RE: XML Schema datatypes: NaN, lists of union types, [NEL], miscella neous editorial

Curt:
Thank you for your comments.  I have responded to some of them 
by adding remarks prefixed with AM>> in your text below.
Some of your comments need more thought.  Some we should consider for
v1.1.
Ashok

-----Original Message-----
From: Arnold, Curt [mailto:Curt.Arnold@hyprotech.com]
Sent: Wednesday, April 04, 2001 1:36 PM
To: 'www-xml-schema-comments@w3.org'
Cc: 'xml-dev@lists.xml.org'; 'malaika@us.ibm.com'
Subject: XML Schema datatypes: NaN, lists of union types, [NEL],
miscella neous editorial


I've finally had a chance to review the recent datatypes draft (really
the 16th March one, but I believe the comments apply equally to the 30
March draft).  I'll try to list the issues in order of
significance, but I definitely believe the first few are essential to be
addressed (or at least adequately explained)

1. Treatment of NaN

In the definition for float and double, the following sentence appears:

"Not-a-number equals itself and is greater than all float values
including positive infinity."

This treatment of NaN appears to be incompatible with the treatment of
NaN in the IEEE spec and in Java and was introduced into this last draft
without any explanation.

For example, from the Java Language Specification:
http://java.sun.com/docs/books/jls/second_edition/html/typesValues.doc.h
tml#9290

"NaN is unordered, so the numerical comparison operators <, <=, >, and
>= return false if either or both operands are NaN (§15.20.1). The
equality operator == returns false if either operand is NaN,
and the inequality operator != returns true if either operand is NaN
(§15.21.1). In particular, x!=x is true if and only if x is NaN, and
(x<y) == !(x>=y) will be false if x or y is NaN."

If this conceit has substantial value (like allowing double to be
ordered), then it should be appropriately explained and the limits to
how far its abnormal treatment of NaN needs to propagate into
other XML specs.

I am not aware of the motivation for this treatment, however if the
motivation is to force double and float to be fully ordered and support
the equality concept (which traditional NaN treatment
violates since NaN != NaN), then I would suggest removing NaN from the
lexical and value space of double and float, adding a distinct NaN type
(the first datatype whose value space does not support
the notion of equality) and adding unions of double and NaN and float
and NaN as built-in datatypes.
AM>> We were persuaded to use what the Java implementations do and not
AM>> what the language spec says.  NaN is not a problem for Schema since
I doubt that
AM>> anyone will use NaN as a facet value but it is a problem for Query
etc.
AM>> A bigger problem is +0 != -0


2. Barring lists of union types

Section 2.5.1.2 repeatedly defines list datatypes as lists of atomic
datatypes (as opposed to union datatypes or list datatypes).  Section
2.5.1.3 explicitly allows union datatypes to have members
that are either atomic or list datatypes.  I assume that union datatypes
are excluded from lists to prevent indirectly allowing lists of lists.

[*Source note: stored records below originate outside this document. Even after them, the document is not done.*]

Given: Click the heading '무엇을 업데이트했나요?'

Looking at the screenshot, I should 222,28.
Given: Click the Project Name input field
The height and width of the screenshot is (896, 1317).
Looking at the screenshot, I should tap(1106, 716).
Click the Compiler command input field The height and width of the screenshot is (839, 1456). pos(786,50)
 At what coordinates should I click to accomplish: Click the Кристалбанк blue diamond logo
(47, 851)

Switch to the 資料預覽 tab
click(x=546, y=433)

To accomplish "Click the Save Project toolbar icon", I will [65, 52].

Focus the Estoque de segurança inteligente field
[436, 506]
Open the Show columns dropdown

I would suggest that the value of allowing lists of union types is
substantially greater than allowing unions that include list types.
Unions of union types would also be significantly valuable.

I would recommend that:

Any number of atomic or union datatypes can participate in a union
datatype.  No list types can participate in a union.  That "atomic or
union" replace "atomic" in section 2.5.1.2.

AM>> I believe this is a bug that has since been fixed.

3. Time duration

I would reiterate that I do not believe that the need for comparing
durations that mix precise and imprecise durations is legitimate and
does not justify the complexity inherent in the timeDuration
type as defined.  I believe that defining timeDuration as a union of a
timeDurationMonths and timeDurationSeconds would be sufficient for all
practical uses of timeDuration.  timeDurationMonths and
timeDurationSeconds would each be fully ordered and comparisons between
members of those types are straightforward.
(http://lists.w3.org/Archives/Public/www-xml-schema-comments/2001JanMar/
0218.html,
sorry about the formatting)

In a similar vein, it is looking very appealing to me to split all the
time related times into qualified (with Z or time zone offset) and
unqualified forms (without) and defining unions for the
generic version.  If you want to specify ranges through min and max
constraints, you would be required to pick either the qualified or
unqualified form to extend and all the discussion on comparing
qualified and unqualified forms could be excised.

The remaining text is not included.